その男の俗名は寺田治兵衛と言って、大阪和泉郡の一ツ橋家領地の庄屋惣代をしていた。しかし、幕末のころ、打ち続いた凶作による土地争いに巻き込まれ、罪人の汚名を着せられてしまった。そして、ここ上高根沢にあった一ツ橋家の陣家の座敷牢に入れられてしまったのである。
一ツ橋家陣家近くには行商人や旅芸人を泊める木賃宿があり、そこに逗留する人々の口に「陣家に捕らえられている罪人を面倒見ているのは大きな古狸だから、陣家に近づくな、古狸に取り憑かれるぞ」という噂が交わされるようになった。

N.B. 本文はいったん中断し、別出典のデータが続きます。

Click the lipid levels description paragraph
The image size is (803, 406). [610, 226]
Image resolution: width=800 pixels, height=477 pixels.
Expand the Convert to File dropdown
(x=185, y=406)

やがて、この地域一帯も凶作に見舞われ、食物を与えられなくなった囚人は衰弱して息を引き取った。その日の夕方、陣家から一片の黒い雲が立ち上り、そこに二、三匹の狸が乗っているのを見た者がいたそうだ。
(『高根沢町の伝説集』)
上方治兵衛については古口利男氏がかなり詳しく調査されていて、史実としても貴重な記録ではないかと思われるものである。
ただ、古狸が出てくるところなど、史実から伝説へと変化してゆく姿や話の背後に行商人や旅人の姿がちらついているのは、そこに伝説を育て広めてゆく人々の姿が見え隠れしてるということでもあって、伝説がどのようにして形成されてゆくのかがよく判る、貴重な伝承でもある。